## Given task
Pick up the study notes on Krishnamurti's "Freedom From the Known" at the point where they stop, and continue them.

## Document excerpt
-----

B.A English Literature
3rd Year 6th Semester
CONTEMPORARY LITERATURE
2.4 “Freedom From the Known”- Chapter 6 - J. Krishnamurti
About
Author:
Jiddu Krishnamurti was born on 11
May 1895 in Madanapalle, a small town in south India. He and his brother were
adopted in their youth by Dr Annie Besant, then president of the Theosophical
Society. His books include The Songs of Life (1931) and Commentaries on Living
(1956–60). He died on 17 February 1986.
About
Prose:
Freedom from the Known is a book
by Jiddu Krishnamurti (1895–1986), originally published 1969. It contains 16
chapters.
Summary:
In Chapter 6 of "Freedom From the Known," J. Krishnamurti delves into the nature of freedom, defining it as a state that goes beyond societal conditioning and personal experiences. He asserts that genuine freedom cannot be achieved through established beliefs, traditions, or psychological patterns; rather, it emerges from a profound self-awareness and the capacity to observe one's thoughts and emotions without attachment.
Krishnamurti contends that the quest for knowledge and security often results in a form of bondage, as people become attached to familiar concepts and identities. He urges readers to challenge their assumptions and to welcome uncertainty as a means to achieve liberation. By relinquishing the known, individuals can unlock a sense of openness and creativity, paving the way for authentic transformation.
The chapter underscores the significance of awareness and mindfulness in overcoming conditioned responses. Krishnamurti emphasizes that such awareness is crucial for developing a deeper connection with oneself and the surrounding world, ultimately leading to a more genuine and fulfilling life. He encourages readers to engage in self-inquiry, which can foster a richer understanding of what true freedom entails.

-----

## Supplied entries
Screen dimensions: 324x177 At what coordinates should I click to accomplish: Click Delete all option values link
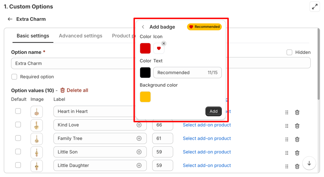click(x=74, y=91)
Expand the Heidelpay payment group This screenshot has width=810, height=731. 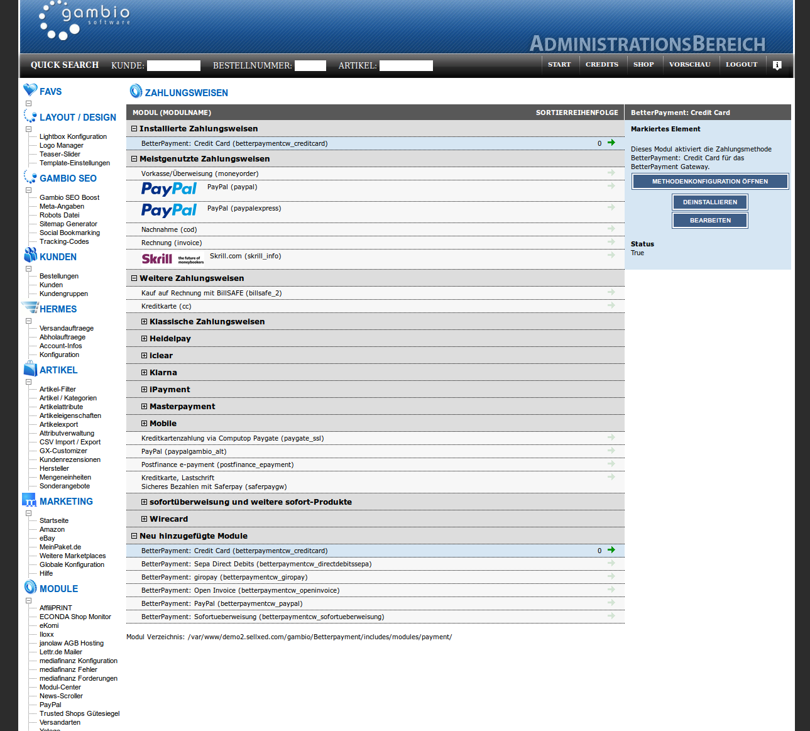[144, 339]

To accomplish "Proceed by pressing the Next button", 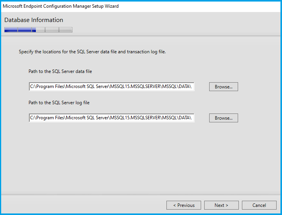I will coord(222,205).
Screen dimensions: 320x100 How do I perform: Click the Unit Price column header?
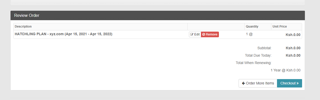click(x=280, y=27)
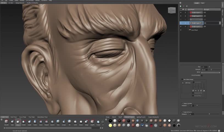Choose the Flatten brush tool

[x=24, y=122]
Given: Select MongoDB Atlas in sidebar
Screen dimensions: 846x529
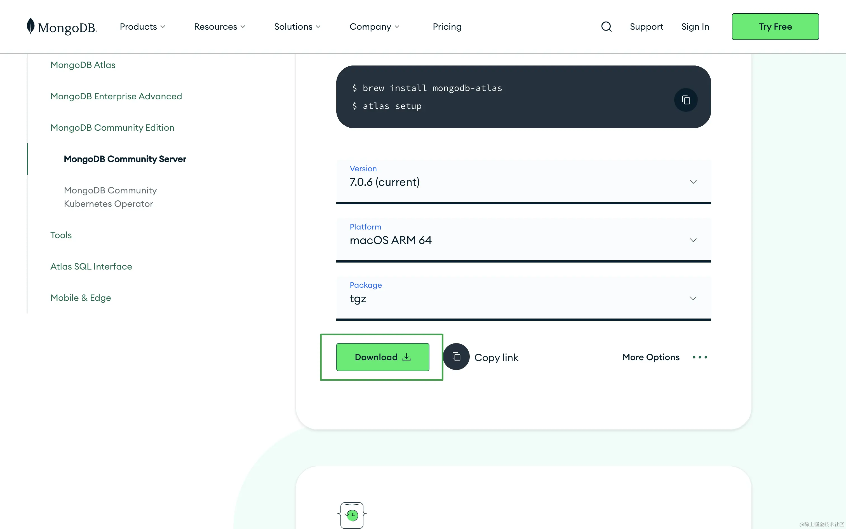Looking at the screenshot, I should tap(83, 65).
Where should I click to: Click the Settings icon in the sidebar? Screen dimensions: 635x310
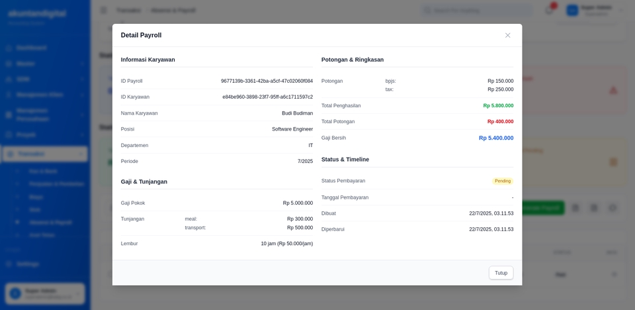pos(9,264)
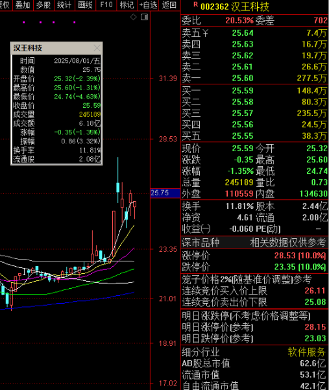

-----

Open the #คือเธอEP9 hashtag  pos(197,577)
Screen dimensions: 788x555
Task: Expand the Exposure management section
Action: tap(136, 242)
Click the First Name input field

-----

## Task output
Text: Chapter 6
FEAR, PLEASURE, SORROW, thought
and violence are all interrelated. Most of us take pleasure in violence, in
disliking somebody, hating a particular race or group of people, having
antagonistic feelings towards others. But in a state of mind in which all
violence has come to an end there is a joy which is very different from the
pleasure of violence with its conflicts, hatreds and fears.
Can we go to the very root of
violence and be free from it? Otherwise we shall live everlastingly in battle
with each other. If that is the way you want to live - and apparently most
people do - then carry on; if you say, `Well, I'm sorry, violence can never
end', then you and I have no means of communication, you have blocked yourself;
but if you say there might be a different way of living, then we shall be able
to communicate with each other.
So let us consider together,
those of us who can communicate, whether it is at all possible totally to end
every form of violence in ourselves and still live in this monstrously brutal
world. I think it is possible. I don't want to have a breath of hate, jealousy,
anxiety or fear in me. I want to live completely at peace. Which doesn't mean
that I want to die. I want to live on this marvellous earth, so full, so rich,
so beautiful. I want to look at the trees, flowers, rivers, meadows, women,
boys and girls, and at the same time live completely at peace with myself and
with the world. What can I do?
If we know how to look at
violence, not only outwardly in society - the wars, the riots, the national
antagonisms and class conflicts - but also in ourselves, then perhaps we shall
be able to go beyond it.
Here is a very complex problem.
For centuries upon centuries man has been violent; religions have tried to tame
him throughout the world and none of them have succeeded. So if we are going
into the question we must, it seems to me, be at least very serious about it
because it will lead us into quite a different domain, but if we want merely to
play with the problem for intellectual entertainment we shall not get very far.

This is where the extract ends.